実は弊社のインターンシップは、社内のすべての教育研修につながっています。事実、入社時研修、半年後研修、職種別研修、メンター研修で得られたノウハウはすべてインターシップに活用していますし、反対に社内研修にインターンシップの成果を還元することもあります。会社にかかわる人全員の能力開発のサイクルの中にインターンシップが位置付けられているだけに、長きにわたってブラッシュアップを続けていきたいですね。

 

―インターンシップの運営に悩む企業にアドバイスをお願いします。

横川さん:学生にとっての学びにフォーカスした弊社のインターンシップは、決して規模が大きなものではありませんし、テーマもごく限られた形になっています。しかし、学生一人ひとりとしっかりとした気持ちで向き合えば、この規模の会社でも満足度を高める質の高いインターンシップを実施することができました。もし新たにインターンシップを新たに始めてみようという場合は、まずは受け入れてみることから始めてください。来社した学生を見てニーズを探り、次につなげていくように心がけてみてはいかがでしょう。

 

今以上により良いインターンシップにしたいというのであれば、難易度を柔軟に変えていくのがおすすめです。弊社では学生の成長や限界突破する機会が大切だと考えていることもあり、まずは高めのハードルを用意しておいて、現場での反応を見ながらハードルを上下させていくという運用を行っています。

 

―アワードに対する要望はございますか?

横川さん:ビジネスの速度が上がり続けている今、学生のみなさんにはその流れを体感する場、社会で生きる基礎を身に付ける場として、インターンシップを活用してほしいと思います。ただ、学生個々によって必要な環境や学びの内容は異なるからこそ、色々な企業がインターンシップを開催して選択肢を増やしてくべきだと思います。

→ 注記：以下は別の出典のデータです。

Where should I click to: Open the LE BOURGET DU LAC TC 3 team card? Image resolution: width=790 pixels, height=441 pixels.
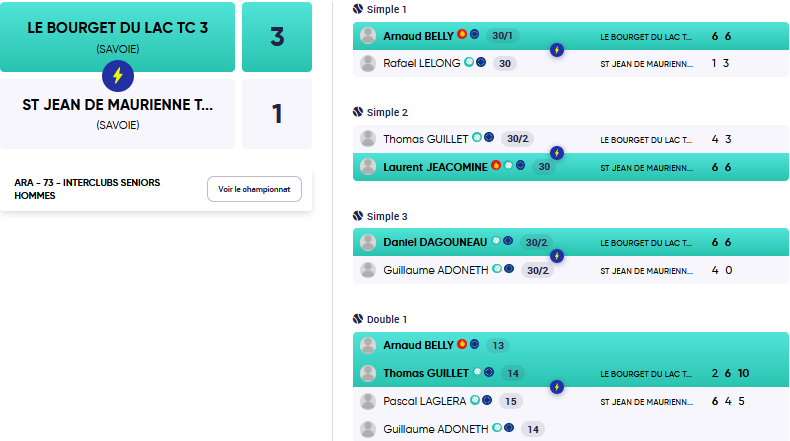pos(117,37)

成長支援に特化したインターンシップという場では、学生はもちろん、その組織にいる人の成長のきっかけを提供することになり、引いては企業自体も大きく成長していくことにつながります。このような形のインターンシップが増えれば、社会がいい方向に進むでしょうし、アワードがそうした試みを牽引するプラットホームになってくれるものと期待しています。